Which is terrifying. We say that youngsters are hypersensitive, dismiss them as
snowflakes who can’t take any heat at all. I reckon they’re the opposite. I reckon they
must be tough as boots.

Lights out

“Did you see the northern lights?” a colleague asked me first thing yesterday morning. I
suspect it was a similar story up and down the country. My reply was possibly less
commonplace: “Northern lights?” I asked. “Northern shites, more like. I’ve seen them up
close and personal, in Finland if you please, and they were still rubbish there.” While they
can look spectacular on camera, in the flesh the northern lights were a grubby green
splodge on the horizon. A decent winter sunset on a cold clear day is way more
impressive.

So, at the risk of sliding ever further into grumpy old mandom, I’m adding the northern
lights to the list of things I think are seriously overrated.
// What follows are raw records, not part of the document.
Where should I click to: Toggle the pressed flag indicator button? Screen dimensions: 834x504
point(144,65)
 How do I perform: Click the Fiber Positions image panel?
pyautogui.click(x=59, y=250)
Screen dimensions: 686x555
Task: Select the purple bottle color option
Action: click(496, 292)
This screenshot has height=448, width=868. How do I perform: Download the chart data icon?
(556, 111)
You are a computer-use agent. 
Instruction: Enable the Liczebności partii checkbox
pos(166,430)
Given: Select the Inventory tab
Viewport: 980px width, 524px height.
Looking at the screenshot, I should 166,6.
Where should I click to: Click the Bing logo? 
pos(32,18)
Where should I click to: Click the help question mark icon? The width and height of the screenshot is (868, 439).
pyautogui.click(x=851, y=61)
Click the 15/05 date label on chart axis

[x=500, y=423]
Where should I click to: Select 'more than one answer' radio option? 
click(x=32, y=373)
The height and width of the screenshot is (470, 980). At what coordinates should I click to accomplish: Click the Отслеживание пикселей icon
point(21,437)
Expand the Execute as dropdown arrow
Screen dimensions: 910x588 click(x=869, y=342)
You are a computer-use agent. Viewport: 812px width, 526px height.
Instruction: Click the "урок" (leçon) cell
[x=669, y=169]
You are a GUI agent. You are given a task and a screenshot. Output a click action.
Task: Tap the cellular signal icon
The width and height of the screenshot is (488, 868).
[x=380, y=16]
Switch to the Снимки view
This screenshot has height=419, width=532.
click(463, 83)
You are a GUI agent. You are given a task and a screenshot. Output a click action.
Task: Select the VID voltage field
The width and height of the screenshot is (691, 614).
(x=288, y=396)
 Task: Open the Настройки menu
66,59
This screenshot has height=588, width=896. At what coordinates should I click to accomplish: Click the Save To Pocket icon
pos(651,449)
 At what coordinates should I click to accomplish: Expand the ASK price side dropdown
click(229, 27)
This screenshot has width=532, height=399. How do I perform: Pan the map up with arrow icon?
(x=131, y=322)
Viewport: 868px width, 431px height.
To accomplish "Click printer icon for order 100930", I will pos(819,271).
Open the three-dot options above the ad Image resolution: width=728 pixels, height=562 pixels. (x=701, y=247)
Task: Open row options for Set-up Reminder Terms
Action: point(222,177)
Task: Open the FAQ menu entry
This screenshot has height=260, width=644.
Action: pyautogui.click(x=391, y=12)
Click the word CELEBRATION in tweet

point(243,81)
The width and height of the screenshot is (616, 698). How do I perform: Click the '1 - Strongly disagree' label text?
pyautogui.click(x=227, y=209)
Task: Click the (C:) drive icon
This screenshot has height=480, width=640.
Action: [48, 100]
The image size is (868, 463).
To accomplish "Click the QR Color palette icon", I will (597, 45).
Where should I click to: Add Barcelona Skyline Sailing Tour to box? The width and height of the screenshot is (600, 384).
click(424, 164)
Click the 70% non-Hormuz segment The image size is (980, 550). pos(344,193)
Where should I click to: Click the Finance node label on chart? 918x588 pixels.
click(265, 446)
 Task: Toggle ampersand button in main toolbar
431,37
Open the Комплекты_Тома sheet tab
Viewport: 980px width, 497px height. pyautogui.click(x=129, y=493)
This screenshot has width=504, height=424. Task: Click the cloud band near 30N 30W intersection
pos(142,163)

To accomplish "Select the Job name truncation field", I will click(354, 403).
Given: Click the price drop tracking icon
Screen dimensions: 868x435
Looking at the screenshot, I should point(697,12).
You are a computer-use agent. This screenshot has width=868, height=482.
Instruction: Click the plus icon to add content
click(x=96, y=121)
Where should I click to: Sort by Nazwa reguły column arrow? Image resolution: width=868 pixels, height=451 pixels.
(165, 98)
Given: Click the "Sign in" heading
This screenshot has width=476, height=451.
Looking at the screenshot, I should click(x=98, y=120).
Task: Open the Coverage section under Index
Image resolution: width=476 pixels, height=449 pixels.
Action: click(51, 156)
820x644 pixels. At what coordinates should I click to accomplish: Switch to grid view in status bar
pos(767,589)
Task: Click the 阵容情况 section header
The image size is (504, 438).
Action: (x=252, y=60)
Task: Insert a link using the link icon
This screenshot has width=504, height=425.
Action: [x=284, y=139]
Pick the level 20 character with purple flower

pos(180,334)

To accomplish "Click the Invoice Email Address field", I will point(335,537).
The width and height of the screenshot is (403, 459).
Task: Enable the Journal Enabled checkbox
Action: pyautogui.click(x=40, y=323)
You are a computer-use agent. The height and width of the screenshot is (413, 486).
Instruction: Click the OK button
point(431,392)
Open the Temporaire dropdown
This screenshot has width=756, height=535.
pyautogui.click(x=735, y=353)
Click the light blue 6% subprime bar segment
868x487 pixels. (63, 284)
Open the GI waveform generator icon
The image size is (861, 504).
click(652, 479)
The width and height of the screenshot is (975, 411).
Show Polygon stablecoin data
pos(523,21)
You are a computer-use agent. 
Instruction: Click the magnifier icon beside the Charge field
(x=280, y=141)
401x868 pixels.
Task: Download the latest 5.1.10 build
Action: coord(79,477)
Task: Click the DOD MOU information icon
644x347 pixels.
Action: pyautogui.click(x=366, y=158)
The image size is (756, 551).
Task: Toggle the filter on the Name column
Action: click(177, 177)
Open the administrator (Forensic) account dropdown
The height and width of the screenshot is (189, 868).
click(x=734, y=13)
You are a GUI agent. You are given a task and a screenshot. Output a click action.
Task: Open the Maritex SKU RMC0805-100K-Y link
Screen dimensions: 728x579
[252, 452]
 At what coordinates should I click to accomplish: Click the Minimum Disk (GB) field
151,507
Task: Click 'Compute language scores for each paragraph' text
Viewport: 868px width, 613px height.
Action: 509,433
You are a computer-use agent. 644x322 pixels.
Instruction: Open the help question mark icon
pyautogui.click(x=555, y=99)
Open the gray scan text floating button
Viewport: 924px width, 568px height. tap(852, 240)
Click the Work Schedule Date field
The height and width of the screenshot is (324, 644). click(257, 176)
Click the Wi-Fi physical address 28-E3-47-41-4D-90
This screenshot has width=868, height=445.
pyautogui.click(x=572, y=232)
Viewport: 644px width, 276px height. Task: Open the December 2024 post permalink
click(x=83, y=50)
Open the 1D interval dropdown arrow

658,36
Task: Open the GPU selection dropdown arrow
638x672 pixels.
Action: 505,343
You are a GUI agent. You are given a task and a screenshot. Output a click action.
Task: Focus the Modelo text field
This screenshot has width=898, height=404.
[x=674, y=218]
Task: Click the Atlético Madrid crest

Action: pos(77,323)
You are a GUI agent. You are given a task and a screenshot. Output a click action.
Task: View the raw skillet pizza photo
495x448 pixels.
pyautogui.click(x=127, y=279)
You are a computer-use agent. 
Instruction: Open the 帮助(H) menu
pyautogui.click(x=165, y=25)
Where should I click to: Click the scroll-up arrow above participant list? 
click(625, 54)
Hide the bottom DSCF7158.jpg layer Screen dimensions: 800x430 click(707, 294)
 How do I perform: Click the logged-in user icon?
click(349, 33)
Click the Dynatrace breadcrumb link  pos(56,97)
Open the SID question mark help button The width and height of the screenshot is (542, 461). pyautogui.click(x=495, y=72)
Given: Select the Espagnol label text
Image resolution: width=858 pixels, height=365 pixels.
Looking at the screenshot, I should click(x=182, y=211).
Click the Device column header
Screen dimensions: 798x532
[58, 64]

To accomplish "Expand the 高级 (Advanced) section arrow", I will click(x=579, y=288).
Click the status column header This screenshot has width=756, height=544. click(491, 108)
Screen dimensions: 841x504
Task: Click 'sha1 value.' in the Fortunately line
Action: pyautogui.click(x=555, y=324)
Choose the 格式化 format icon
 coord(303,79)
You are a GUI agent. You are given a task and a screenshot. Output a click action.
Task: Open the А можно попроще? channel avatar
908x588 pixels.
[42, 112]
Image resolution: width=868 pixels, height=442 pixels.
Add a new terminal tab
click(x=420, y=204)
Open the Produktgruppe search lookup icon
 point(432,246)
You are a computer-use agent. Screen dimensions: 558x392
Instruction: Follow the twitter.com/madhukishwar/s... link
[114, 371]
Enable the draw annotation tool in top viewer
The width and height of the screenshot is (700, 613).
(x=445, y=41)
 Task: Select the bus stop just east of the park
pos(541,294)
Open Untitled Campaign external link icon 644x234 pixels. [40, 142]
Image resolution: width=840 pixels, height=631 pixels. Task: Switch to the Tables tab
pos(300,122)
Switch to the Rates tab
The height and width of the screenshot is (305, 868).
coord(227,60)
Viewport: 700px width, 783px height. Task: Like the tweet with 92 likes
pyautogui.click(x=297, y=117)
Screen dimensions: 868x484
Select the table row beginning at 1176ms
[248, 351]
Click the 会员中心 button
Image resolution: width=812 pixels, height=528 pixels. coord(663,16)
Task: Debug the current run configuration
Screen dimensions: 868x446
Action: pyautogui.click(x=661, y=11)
This list includes, but is no way
limited to, picnics, the royal family, fame, Banksy, Ed Sheeran, hot weather, champagne,
truffles, linen, silk, strawberry jam, American football, golf, living in the countryside,
Converse, luxury cars and Thomas the Tank Engine. Other suggestions welcome.

Avocado alarm

Christian Aid has issued a report about the future of avocados. It’s called “Getting
Smashed” so, first things first, respect for the title. Quality pun. The research says climate
change is going to reduce — or scoop out, if you will — production of the hipster’s
favourite soapy fruit by as much as 41 per cent by 2050. It’s back to Marmite and jam,
toast-wise.

In Petorca in Chile, from where the UK imports many of its avocados, it takes 320 litres of
water to grow one knobbly green pear. That’s not sustainable, especially for a product
with such a narrow window of edibility, about six hours in my experience between rock-
hard and two thirds brown.

Ah well. I didn’t eat my first avocado until I was 25 and it looks as though I won’t be eating
them much beyond 60, not at the price to which they will soon presumably rise. Never
mind. As with friends and fashions, toast toppings come and go.